- **TASK DESCRIPTION**: Copy out the records precisely, omitting pictures.
══════════════════════════════
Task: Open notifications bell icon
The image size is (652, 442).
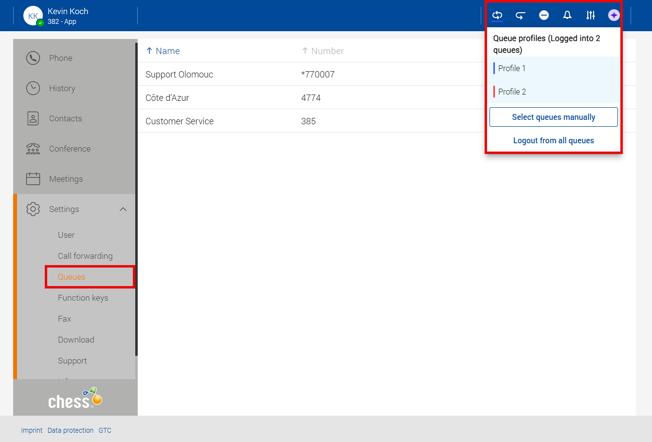Action: [x=567, y=15]
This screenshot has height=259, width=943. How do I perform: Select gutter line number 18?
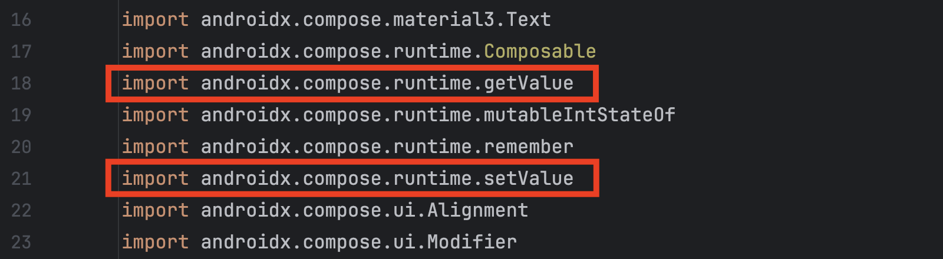click(x=21, y=84)
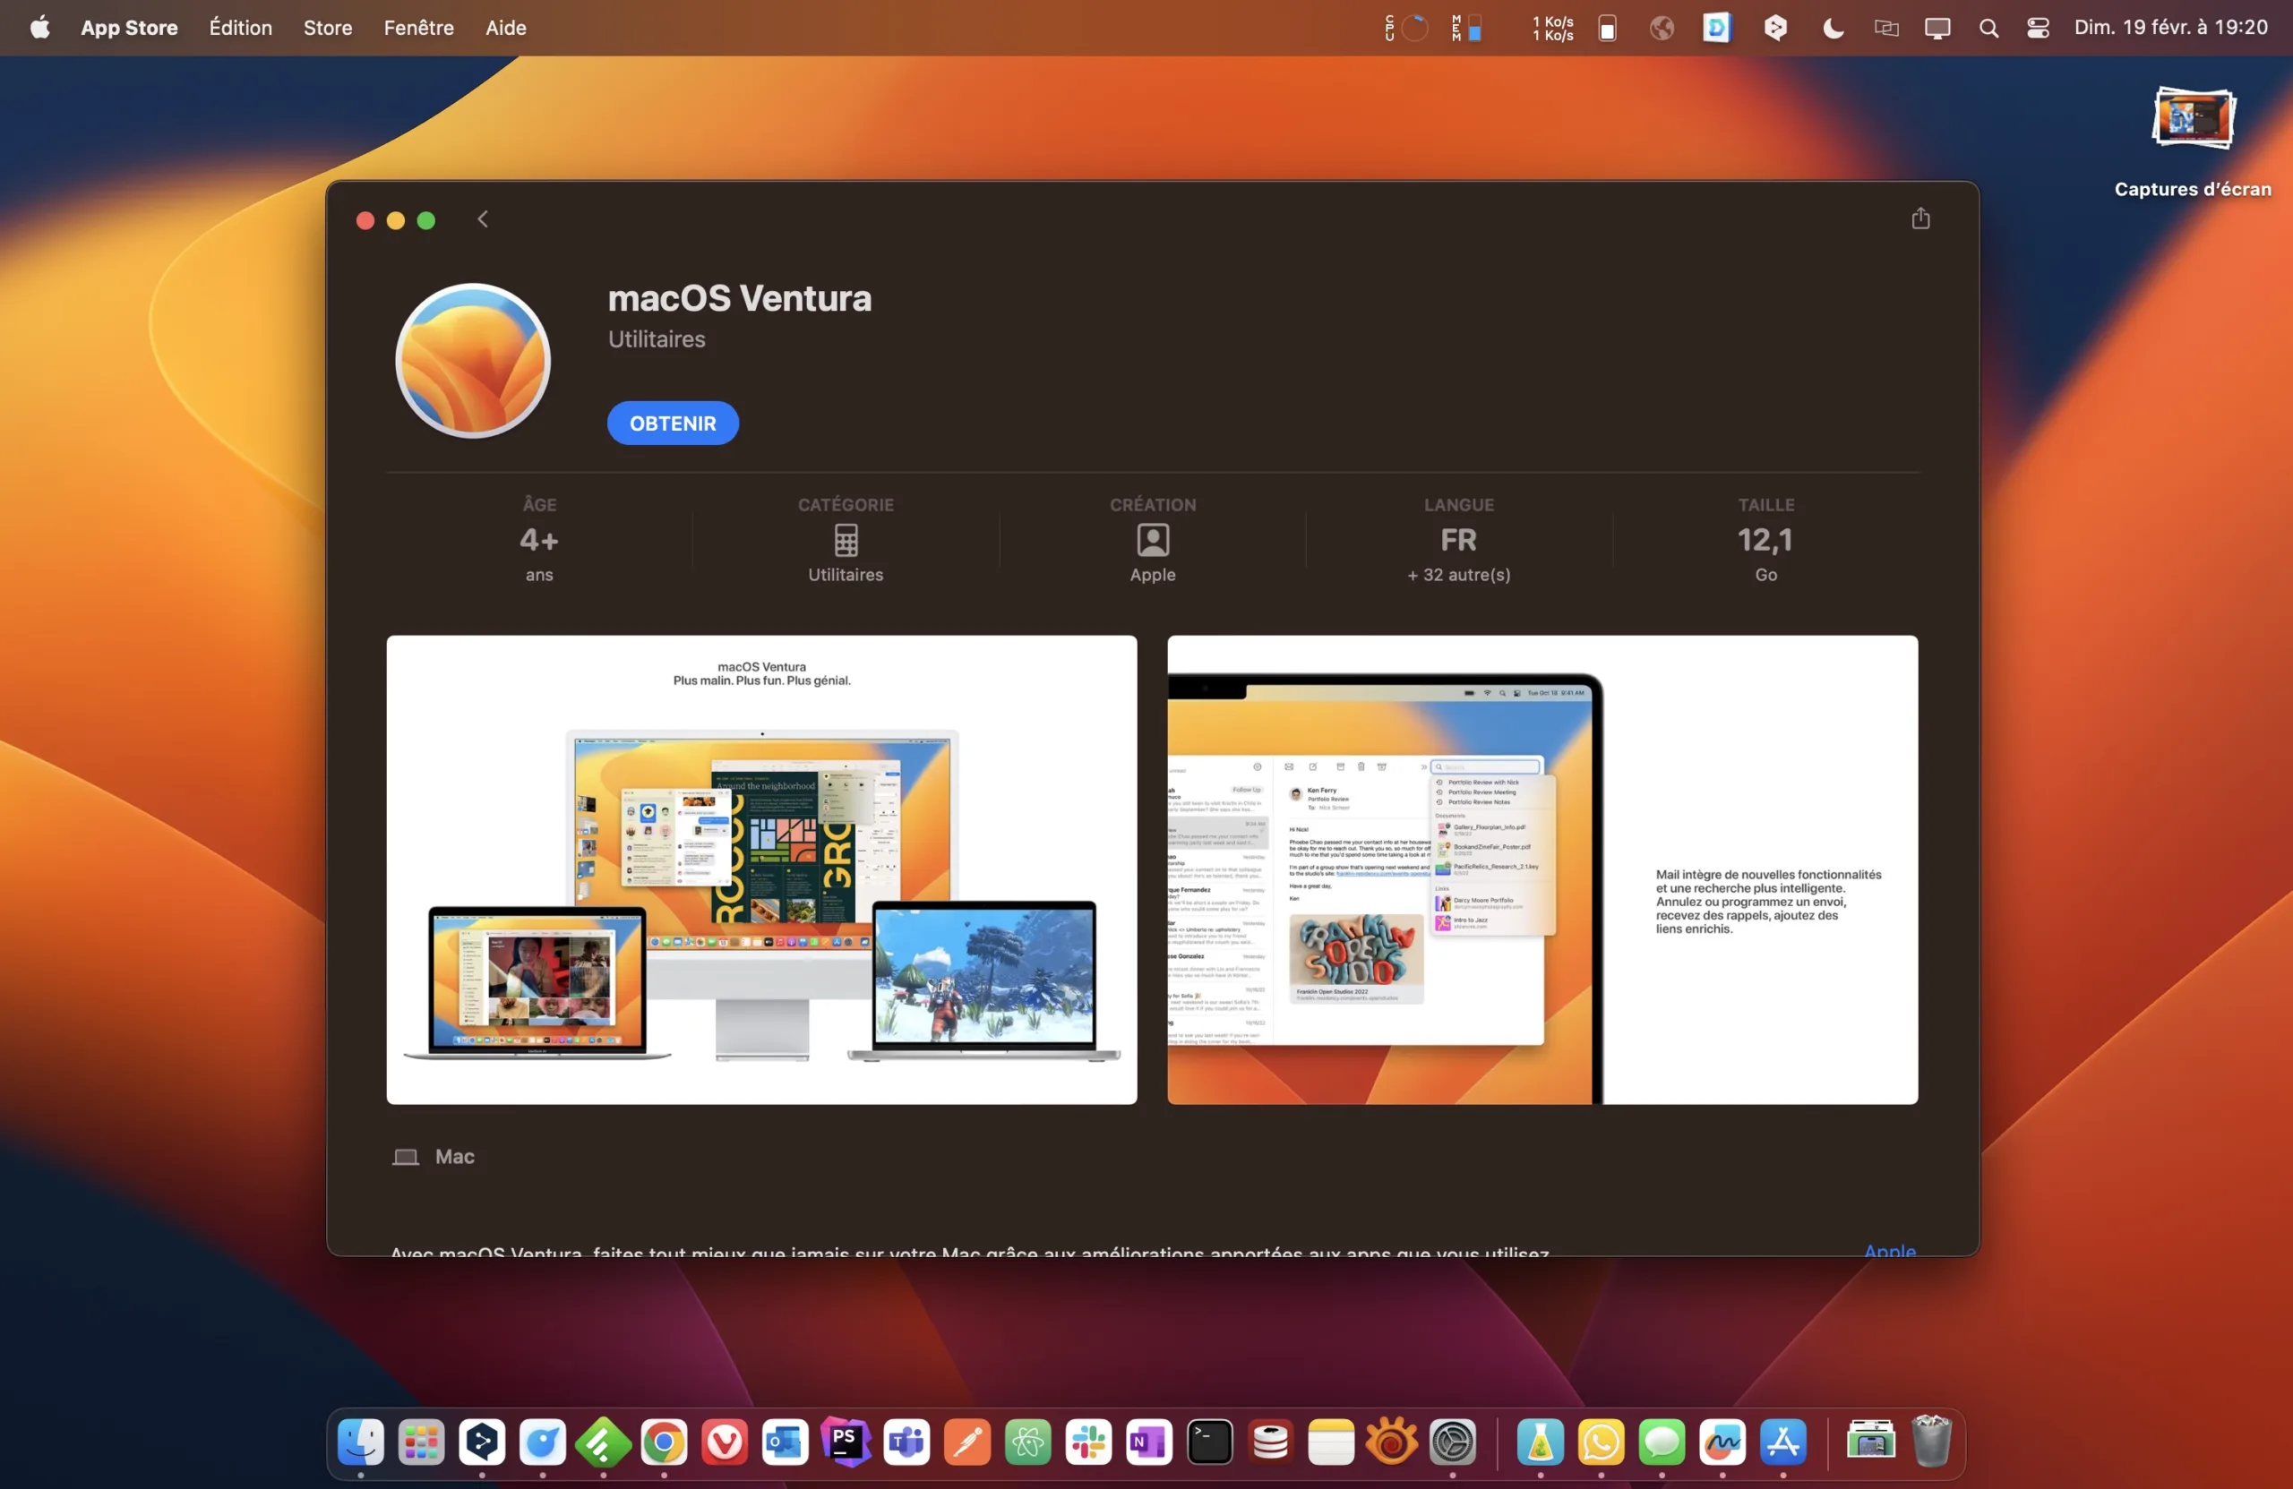Click the macOS menu bar moon/Do Not Disturb icon
This screenshot has width=2293, height=1489.
click(x=1833, y=27)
══════════════════════════════
- **RESPONSE TO THE TASK**:
Task: Open notifications bell icon
The image size is (652, 442).
Action: [x=567, y=15]
This screenshot has height=259, width=943. How do I perform: Select gutter line number 18?
click(x=21, y=84)
Click the macOS menu bar moon/Do Not Disturb icon
This screenshot has width=2293, height=1489.
click(x=1833, y=27)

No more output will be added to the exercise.